So, with that said, I am extremely grateful that I am now a part of a society in which the community actually means something.  People living in poverty scrape together what they can to contribute to the family’s funeral expenses.  Zuo probably slaughtered their entire supply of chickens for the post-funeral meal.  Villagers gave up their beds to allow strangers, friends and family from Monrovia, to sleep in their homes the night of the wake.  People here really come together and are there for one another when it’s really needed.  So I’m thankful for that.  I’m thankful people here care for you and aren’t shy, ashamed, or afraid to let you know it.  Oh, and the people here let me know just how much they love me, but I’ll save that for another blog post. :-)

And I’m thankful I have so many supportive and loving people in my life.  So here is my Thanksgiving message to you:  I’m grateful for you!  And I hope you appreciate what you have and cherish those around you, because you never know if you’ll make it to the next Thanksgiving.  So take the time to thank whatever God, spirit(s), forces, elements of nature, whatever you believe in today.  Thank Him/it/them for this day, for this life, and enjoy it to the fullest!  Happy Thanksgiving!

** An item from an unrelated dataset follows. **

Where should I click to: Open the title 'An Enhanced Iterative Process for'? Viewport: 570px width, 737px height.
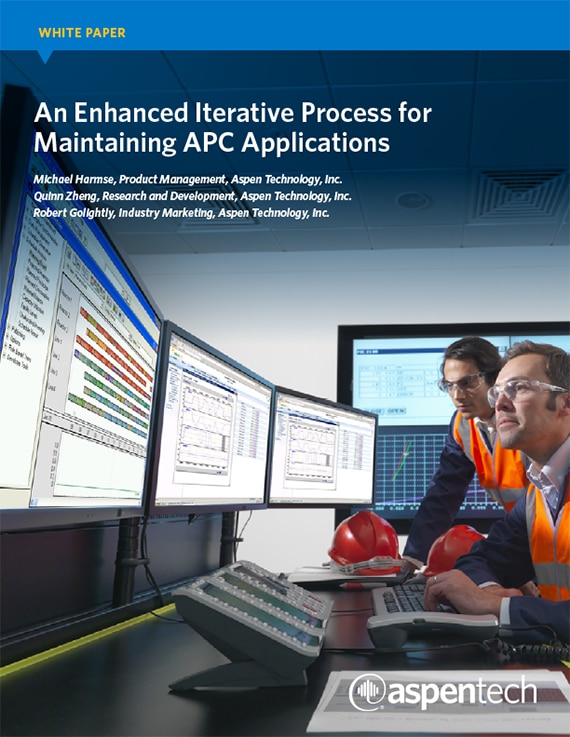(233, 113)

Saturday, September 22, 2012

Honeymoon's Over, Baby! Now This Gets Real...

So now I've been here for 106 days, not that I'm counting or anything. ;-)

I actually am. I write in my journal every day & title each entry with the day #. I can't believe how long it's been. Another PCV said it best: "The days seem long, but the weeks fly by." This is so true.

The day after we swore-in was moving day to site. I was feeling pretty good, despite the long night of celebrating before. All I'll say about the end-of-PST celebration here is there was so much dancing involved that my legs hurt the next day. And I lost my voice. Anyhoo, Doe Palace was full of chartered taxis, and all us PCVs hugged one another goodbye as the drivers piled their vehicles high with all our luggage and supplies for our new homes. I honestly don't know how our taxi made it to Gbarma. It was LOADED with 5 large suitcases, 2 backpacks, a 40 gallon rain barrel, a coal pot (think mini-BBQ pit), 2 water filters, 2 mosquito nets, 2 folded-up "bug-hut" tents, a broom, and a 25 lb. box of goodies my family sent from home, among other items. Yes, some items fell off the taxi during the ride, but we and all our things eventually made it to our new home in one piece, thankfully.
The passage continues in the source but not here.